Last year there were four games total out of 48 girls regional games that were decided by five points or less (or in overtime).  This year there were 16 in all.  A third of the games.  The average margin dropped from 16.8 to 12.9, nearly four points closer.

Ratings Comparison Update

With 96 of the 276 tournament games in the book, just over a third of the state tournament is complete.  Of those 96 games, using the WIAA RPI, 60 of 96 higher seeds won, 62.5%.  That is about the same as if one were picking winners based on win-loss percentage: 59 of 94 (two games had teams teams with the same w-l records), 62.8%.  With a better RPI that uses playoff games and available out-of-state win-loss records, RPI would have a 67.7% correct mark (65 of 96).  My TeamBrunnhilde points rating picked 73 of 96 games correctly for 76%.  There are still 180 games to go, but the WIAA RPI isn’t looking like God’s gift for seeding teams.

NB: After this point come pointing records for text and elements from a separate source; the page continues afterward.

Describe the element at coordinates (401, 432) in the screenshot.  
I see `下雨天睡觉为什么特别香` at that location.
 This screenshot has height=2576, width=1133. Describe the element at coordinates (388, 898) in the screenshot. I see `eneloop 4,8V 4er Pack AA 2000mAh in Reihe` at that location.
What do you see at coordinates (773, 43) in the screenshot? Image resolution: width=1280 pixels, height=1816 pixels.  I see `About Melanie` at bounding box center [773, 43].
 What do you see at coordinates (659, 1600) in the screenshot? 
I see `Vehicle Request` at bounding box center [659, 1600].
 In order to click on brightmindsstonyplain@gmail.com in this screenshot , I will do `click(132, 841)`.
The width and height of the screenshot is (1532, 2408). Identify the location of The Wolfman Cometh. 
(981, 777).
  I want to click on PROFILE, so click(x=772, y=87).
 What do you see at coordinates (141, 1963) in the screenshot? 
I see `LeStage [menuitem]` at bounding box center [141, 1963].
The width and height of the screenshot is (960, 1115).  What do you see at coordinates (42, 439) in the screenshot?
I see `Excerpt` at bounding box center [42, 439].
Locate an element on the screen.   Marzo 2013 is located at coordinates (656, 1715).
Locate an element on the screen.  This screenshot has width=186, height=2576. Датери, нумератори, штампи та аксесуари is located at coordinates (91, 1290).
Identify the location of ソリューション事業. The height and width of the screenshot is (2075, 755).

That is not to say the WIAA should just seed based on win-loss and forget the RPI rigmarole.  If seeding was based on won-loss there would be a lot of games scheduled against the Little Sisters of the Poor.  When one announces the basis for ranking, behavior is altered to optimize the ranking.  One can see that in how teams scheduled this year with RPI in mind compared to last year.  It is to say that one should be able to create an open ranking system (not a secret one that nobody knows what goes into it), that can more accurately assess better teams than the WIAA RPI did for 2016-2017.

MaxPreps Update

As soon as the WIAA not need accurate data from MaxPreps, MaxPreps is back to their old tricks.  Playoff game data is badly incomplete.  Look for the regional games and you’ll see many are missing from the schedule entirely.  So for all the effort expended in getting the WIAA RPI data accurate, no lasting reforms are forthcoming at MaxPreps.  It will be the same work next year just to get to the same spot.

2017 Ratings Comparison

Back by popular demand. Well, I wanted to do it anyway, here is the ranking comparison prior to the state tournaments. This year I’ve collected eight rankings:

WIAA RPI

TeamBrunnhilde RPI

Win-loss

Captured Win-Loss

TeamBrunnhilde Points rating

MaxPreps Rating

Evans Rating

Score Czar rating

The two RPI ratings differ in that TeamBrunnhilde RPI uses available out-of-state records and also utilizes playoff results. The latter three ratings use proprietary rating methods. Win-loss and Captured Win-loss are straightforward calculations one could compute by hand. TeamBrunnhilde Points uses a standard statistical technique.

There is consensus for Boys 3A (Nathan Hale), Girls 1A (Cashmere), and Boys 2B (Kittitas). The other classifications have varying degrees of disagreement between the ratings. While some ratings will have better results than others, all ratings will have notable successes and failures. Like last year, I expect that some ‘sure thing’ game picks (where all rankings agree) will be wrong. The failure rate last year was about 18% for these.

I note that this will be the final year for Score Czar doing high school sports. We’ll miss you. Good luck with your further rating endeavors.